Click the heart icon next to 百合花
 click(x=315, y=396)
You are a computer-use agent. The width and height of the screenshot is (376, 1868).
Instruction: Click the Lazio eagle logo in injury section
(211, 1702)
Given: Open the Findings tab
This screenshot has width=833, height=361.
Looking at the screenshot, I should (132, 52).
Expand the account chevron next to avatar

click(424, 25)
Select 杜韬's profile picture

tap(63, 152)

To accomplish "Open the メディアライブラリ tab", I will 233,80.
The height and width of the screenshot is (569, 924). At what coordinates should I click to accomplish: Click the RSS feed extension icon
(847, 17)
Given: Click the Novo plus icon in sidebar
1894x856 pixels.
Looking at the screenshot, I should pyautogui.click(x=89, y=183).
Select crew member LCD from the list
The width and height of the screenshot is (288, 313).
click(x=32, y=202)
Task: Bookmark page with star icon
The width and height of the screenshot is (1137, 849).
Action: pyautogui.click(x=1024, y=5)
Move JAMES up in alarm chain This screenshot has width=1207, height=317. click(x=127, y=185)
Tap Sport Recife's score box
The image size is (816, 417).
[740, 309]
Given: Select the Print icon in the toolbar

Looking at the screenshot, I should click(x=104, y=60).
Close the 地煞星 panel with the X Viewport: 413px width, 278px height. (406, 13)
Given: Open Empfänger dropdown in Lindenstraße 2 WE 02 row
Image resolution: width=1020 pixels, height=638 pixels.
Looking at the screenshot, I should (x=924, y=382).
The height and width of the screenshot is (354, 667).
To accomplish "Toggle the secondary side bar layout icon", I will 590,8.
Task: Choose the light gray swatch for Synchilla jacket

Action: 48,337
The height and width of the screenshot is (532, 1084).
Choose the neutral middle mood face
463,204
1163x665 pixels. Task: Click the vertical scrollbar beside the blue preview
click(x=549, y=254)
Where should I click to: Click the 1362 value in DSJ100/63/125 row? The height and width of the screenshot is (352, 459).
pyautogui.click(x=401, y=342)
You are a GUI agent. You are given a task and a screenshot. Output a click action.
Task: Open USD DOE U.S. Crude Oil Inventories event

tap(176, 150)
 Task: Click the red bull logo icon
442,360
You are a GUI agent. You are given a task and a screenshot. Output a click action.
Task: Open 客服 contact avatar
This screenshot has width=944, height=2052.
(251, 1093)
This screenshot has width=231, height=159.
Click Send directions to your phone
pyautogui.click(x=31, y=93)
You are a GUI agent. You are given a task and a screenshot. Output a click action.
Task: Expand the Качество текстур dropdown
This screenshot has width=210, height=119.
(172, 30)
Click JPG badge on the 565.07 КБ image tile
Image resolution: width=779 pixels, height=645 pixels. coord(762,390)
***
→ **WHAT YOU HAVE TO DO**
Every line of the data above is to be repeated exactly.

→ **RESPONSE TO THIS EXERCISE**
Click the heart icon next to 百合花
 click(x=315, y=396)
You are a computer-use agent. The width and height of the screenshot is (376, 1868).
Instruction: Click the Lazio eagle logo in injury section
(211, 1702)
Given: Open the Findings tab
This screenshot has width=833, height=361.
Looking at the screenshot, I should (132, 52).
Expand the account chevron next to avatar

click(424, 25)
Select 杜韬's profile picture

tap(63, 152)

To accomplish "Open the メディアライブラリ tab", I will 233,80.
The height and width of the screenshot is (569, 924). At what coordinates should I click to accomplish: Click the RSS feed extension icon
(847, 17)
Given: Click the Novo plus icon in sidebar
1894x856 pixels.
Looking at the screenshot, I should pyautogui.click(x=89, y=183).
Select crew member LCD from the list
The width and height of the screenshot is (288, 313).
click(x=32, y=202)
Task: Bookmark page with star icon
The width and height of the screenshot is (1137, 849).
Action: pyautogui.click(x=1024, y=5)
Move JAMES up in alarm chain This screenshot has width=1207, height=317. click(x=127, y=185)
Tap Sport Recife's score box
The image size is (816, 417).
[740, 309]
Given: Select the Print icon in the toolbar

Looking at the screenshot, I should click(x=104, y=60).
Close the 地煞星 panel with the X Viewport: 413px width, 278px height. (406, 13)
Given: Open Empfänger dropdown in Lindenstraße 2 WE 02 row
Image resolution: width=1020 pixels, height=638 pixels.
Looking at the screenshot, I should (x=924, y=382).
The height and width of the screenshot is (354, 667).
To accomplish "Toggle the secondary side bar layout icon", I will 590,8.
Task: Choose the light gray swatch for Synchilla jacket

Action: 48,337
The height and width of the screenshot is (532, 1084).
Choose the neutral middle mood face
463,204
1163x665 pixels. Task: Click the vertical scrollbar beside the blue preview
click(x=549, y=254)
Where should I click to: Click the 1362 value in DSJ100/63/125 row? The height and width of the screenshot is (352, 459).
pyautogui.click(x=401, y=342)
You are a GUI agent. You are given a task and a screenshot. Output a click action.
Task: Open USD DOE U.S. Crude Oil Inventories event

tap(176, 150)
 Task: Click the red bull logo icon
442,360
You are a GUI agent. You are given a task and a screenshot. Output a click action.
Task: Open 客服 contact avatar
This screenshot has width=944, height=2052.
(251, 1093)
This screenshot has width=231, height=159.
Click Send directions to your phone
pyautogui.click(x=31, y=93)
You are a GUI agent. You are given a task and a screenshot. Output a click action.
Task: Expand the Качество текстур dropdown
This screenshot has width=210, height=119.
(172, 30)
Click JPG badge on the 565.07 КБ image tile
Image resolution: width=779 pixels, height=645 pixels. coord(762,390)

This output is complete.